The Russell Senate Office Building is the oldest of the United States Senate office buildings. Designed in the Beaux-Arts architectural style, it was built from 1903 to 1908 and opened in 1909. It was named for former Senator Richard Russell Jr. from Georgia in 1972. It occupies a site north of the Capitol bounded by Constitution Avenue, First Street, Delaware Avenue, and C Street N.E.

History
The first congressional office building was constructed immediately after the turn of the 20th century to relieve overcrowding in the United States Capitol. Previously, members who wanted office space had to rent quarters or borrow space in committee rooms. In March 1901 Congress authorized Architect of the Capitol Edward Clark to draw plans for fireproof office buildings adjacent to the Capitol grounds. In March 1903 the acquisition of sites and construction of the buildings were authorized, and the Senate Office Building Commission selected a site.
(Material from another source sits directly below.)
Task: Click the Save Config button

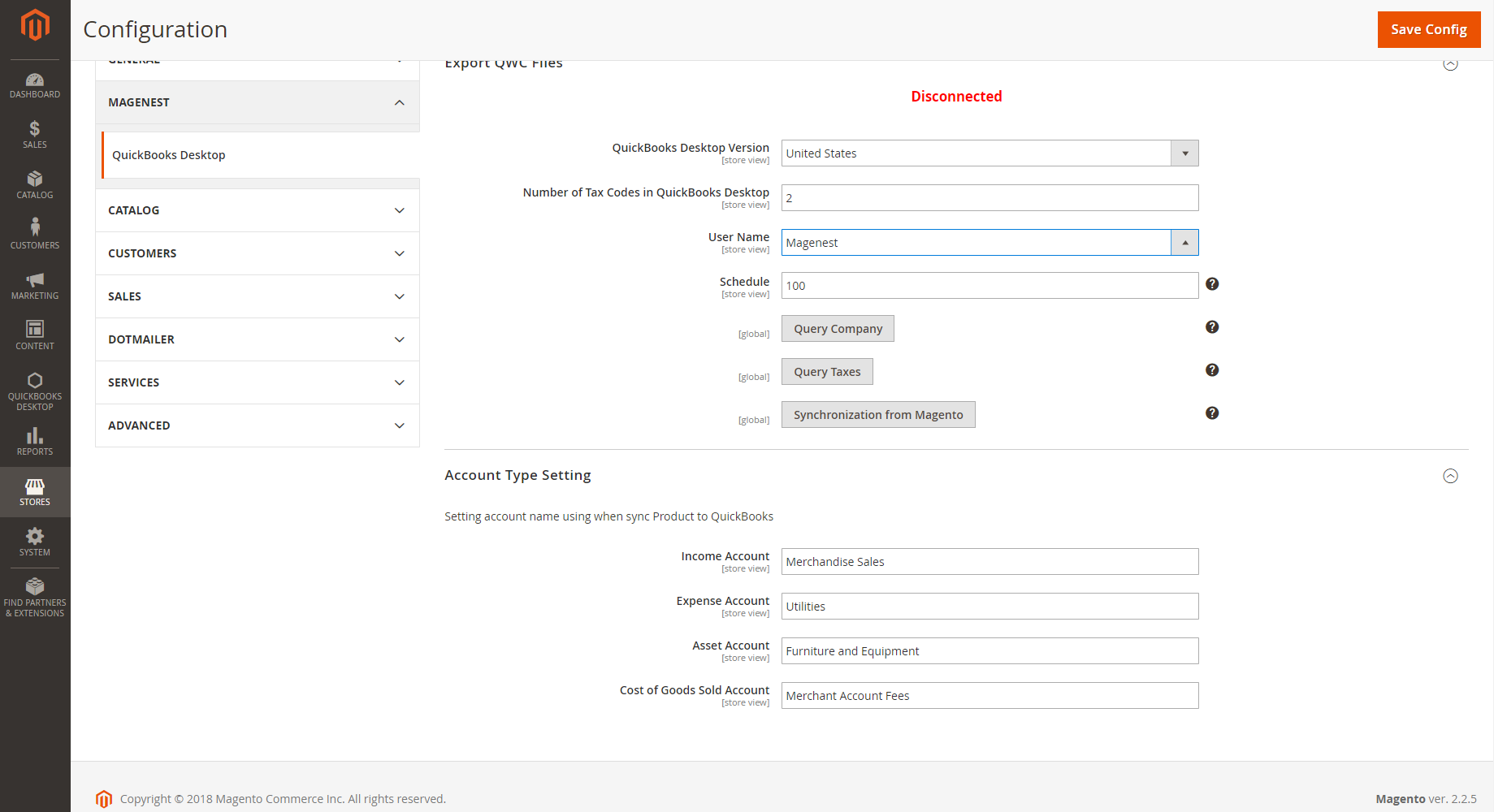Action: click(1428, 29)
In April 1904, the prominent New York City architectural firm of Carrère and Hastings was retained. John Carrère took charge of the Senate Office Building project, while Thomas Hastings oversaw the construction of an almost identical office building (now named the Cannon House Office Building) for the United States House of Representatives. Their Beaux Arts designs were restrained complements to the Capitol. Architecturally, their elevations are divided into a rusticated base and a colonnade with an entablature and balustrade. The Constitution Ave. side is a quasi replica of the easternmost façade of the Palais du Louvre in Paris. The colonnades, with 34 Doric columns that face the Capitol, are echoed by pilasters on the sides of the buildings. Both buildings are faced with marble and limestone; the Russell Building's base and terrace are gray granite. Modern for their time, they included such facilities as forced-air ventilation systems, steam heat, individual lavatories with hot and cold running water and ice water, telephones, and electricity. Both are connected to the Capitol by underground passages. Originally there were 98 suites and eight committee rooms in the Russell Building; the First Street Wing, completed in 1933, added two committee rooms and 28 suites.

Of special architectural interest is the rotunda. Eighteen Corinthian columns support an entablature and a coffered dome, whose glazed oculus floods the rotunda with sunlight. Twin marble staircases lead from the rotunda to an imposing Caucus Room, which features Corinthian pilasters, a full entablature, and a richly detailed ceiling; the Russell Caucus Room (known since 2009 as the "Kennedy Caucus Room" in honor of Senators John F. Kennedy, Robert F. Kennedy, and Edward M. Kennedy) retains its original 1910 benches and settles with carved eagles. This space has been used for many hearings on subjects of national significance, including the 1912 sinking of the RMS Titanic hearings; the 1974 Watergate hearings, the Iran-Contra hearings, and the 1991 Clarence Thomas Supreme Court nomination hearings. The rotunda contains a statue of Russell by sculptor Frederick Hart.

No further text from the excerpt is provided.